Was ist Malerei heute? Wie ein roter Faden ziehen sich die Überlegungen zu ihrer Aktualität und Einzigartigkeit und zu der Vermittlung zeitgenössischer Inhalte durch das Programm der Neuen Galerie Gladbeck. Die Konsequenz, mit der die Gladbecker „Macher“ Gerd Weggel und Jens Dornheim dies ausloten, wird längst bundesweit beachtet. In der Neuen Galerie stellen kommende Stars ebenso wie etablierte Künstler aus und malen noch speziell auf diesen Ort hin.
Das trifft nun auch auf die Schau mit Henning Strassburger zu. Strassburger wurde 1983 in Meißen geboren, heute lebt er in Berlin. Er hat bei Daniel Richter an der Hochschule für bildende Künste in Hamburg und bei Albert Oehlen an der Düsseldorfer Kunstakademie studiert. Seine eigene Malerei scheint gegenstandsfrei, geht aber von konkreten Ereignissen aus. Strassburger untersucht, inwieweit heutige (visuelle) Dokumentation mit den Mitteln der Malerei mit dem Informationsfluss der digitalen Medien Schritt hält. Ein Sujet ist der Starkult mit der Legendenbildung mittels rasanter Verbreitung. Diese gesellschaftlich sanktionierten Nachrichten unterhalb jeder wirklichen Interessantheit sind schnell verschlissen, hysterisch und zugleich fragil ….
Sie bilden nun auch den Kontext von Henning Strassburgers neuer Bilderserie. Wenig ist zu sehen, nur Linien, Bögen und Strichfolgen in tiefem Schwarz auf weißem Grund, also ganz ohne Buntfarbe. Auch wenn sie jeweils für sich „funktionieren“, so gehören die neun Tafeln zusammen. Sie verweisen selbst in den Lineamenten aufeinander. Diese wirken in der Präzision ihrer Wiederkehr wie gedruckt, sind aber von Hand gezogen. Es macht Spaß, sich in diese nur anfänglich spröde wirkende Formensprache „einzulesen“, die etwas Comichaftes trägt und einen geradezu plastischen Bildraum erzeugt. Wie Henning Strassburger berichtet, standen zwei Pop-Skandale von globaler Wichtigtuerei am Anfang: die Kussszenen der Pop-Queens Madonna und Britney Spears bei den MTV Music Awards und von Justin Bieber in einem Stripclub. Das erste ist theatralisch inszeniert und das zweite ein „Fake“ der „sozialen Medien“. Die Falschmeldung führt zur Konstruktion von Information. Wie aber übersetzt man das aufgebauscht Profane, dessen Kanäle suggerieren, es sei wichtig und jeder sei dabei gewesen, in eine differenzierende Zeichensprache?
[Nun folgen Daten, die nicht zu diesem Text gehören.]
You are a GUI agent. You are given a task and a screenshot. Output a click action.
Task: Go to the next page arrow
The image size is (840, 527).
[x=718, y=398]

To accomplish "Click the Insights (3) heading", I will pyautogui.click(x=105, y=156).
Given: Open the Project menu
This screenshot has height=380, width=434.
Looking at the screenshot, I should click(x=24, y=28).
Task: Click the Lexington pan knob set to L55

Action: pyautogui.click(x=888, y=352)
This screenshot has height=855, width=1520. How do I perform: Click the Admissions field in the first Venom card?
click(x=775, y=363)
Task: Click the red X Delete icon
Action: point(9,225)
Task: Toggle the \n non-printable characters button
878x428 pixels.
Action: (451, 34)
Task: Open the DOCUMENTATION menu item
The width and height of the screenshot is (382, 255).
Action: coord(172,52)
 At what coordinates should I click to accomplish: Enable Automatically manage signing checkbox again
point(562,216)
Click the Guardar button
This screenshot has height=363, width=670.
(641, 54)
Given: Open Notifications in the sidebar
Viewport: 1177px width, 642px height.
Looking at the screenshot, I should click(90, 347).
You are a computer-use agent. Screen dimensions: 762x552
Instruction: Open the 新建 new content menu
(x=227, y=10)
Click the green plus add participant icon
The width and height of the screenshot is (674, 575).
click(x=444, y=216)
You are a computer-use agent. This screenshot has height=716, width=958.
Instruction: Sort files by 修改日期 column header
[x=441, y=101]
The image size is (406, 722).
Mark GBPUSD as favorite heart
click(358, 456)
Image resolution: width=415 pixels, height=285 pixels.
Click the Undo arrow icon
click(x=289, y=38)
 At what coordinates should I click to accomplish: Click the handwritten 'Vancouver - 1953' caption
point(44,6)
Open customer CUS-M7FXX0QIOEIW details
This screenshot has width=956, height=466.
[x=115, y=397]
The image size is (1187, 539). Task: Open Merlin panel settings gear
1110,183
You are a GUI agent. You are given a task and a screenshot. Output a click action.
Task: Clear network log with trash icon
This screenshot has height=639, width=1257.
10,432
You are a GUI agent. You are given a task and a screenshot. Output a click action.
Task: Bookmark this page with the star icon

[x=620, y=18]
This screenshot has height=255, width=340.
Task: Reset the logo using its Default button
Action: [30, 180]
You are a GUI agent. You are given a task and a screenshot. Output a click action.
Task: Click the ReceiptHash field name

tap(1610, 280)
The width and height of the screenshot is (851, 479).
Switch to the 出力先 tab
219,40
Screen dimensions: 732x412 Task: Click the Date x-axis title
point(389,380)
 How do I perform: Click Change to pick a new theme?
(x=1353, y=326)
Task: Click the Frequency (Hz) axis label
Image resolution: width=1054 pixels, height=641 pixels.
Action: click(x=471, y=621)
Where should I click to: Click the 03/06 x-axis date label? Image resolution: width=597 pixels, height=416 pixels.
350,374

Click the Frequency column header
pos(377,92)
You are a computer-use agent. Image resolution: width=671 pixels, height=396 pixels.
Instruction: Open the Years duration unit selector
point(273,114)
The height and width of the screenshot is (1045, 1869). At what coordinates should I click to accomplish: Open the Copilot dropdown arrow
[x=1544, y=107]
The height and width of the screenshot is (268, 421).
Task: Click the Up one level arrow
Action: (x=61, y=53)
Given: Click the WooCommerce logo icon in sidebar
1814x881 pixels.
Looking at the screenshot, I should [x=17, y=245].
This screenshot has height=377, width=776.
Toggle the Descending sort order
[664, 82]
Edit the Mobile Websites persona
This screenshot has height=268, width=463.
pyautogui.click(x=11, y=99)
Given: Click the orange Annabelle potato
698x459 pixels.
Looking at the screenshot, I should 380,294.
Henning Strassburger hat zu beiden „Ereignissen“ je eine Kohlezeichnung angefertigt. Diese hat er auseinander geschnitten, zueinander collagiert, in wechselnder Positionierung auf die Leinwände projiziert und einzelne Linien mit schwarzer Ölfarbe fixiert. Aus der Nähe sieht man, dass es sich bei den Strichen, Zacken, Verdichtungen tatsächlich um Malerei handelt: als Thema in Variation im Zwischenbereich von Gegenständlichkeit und Abstraktion.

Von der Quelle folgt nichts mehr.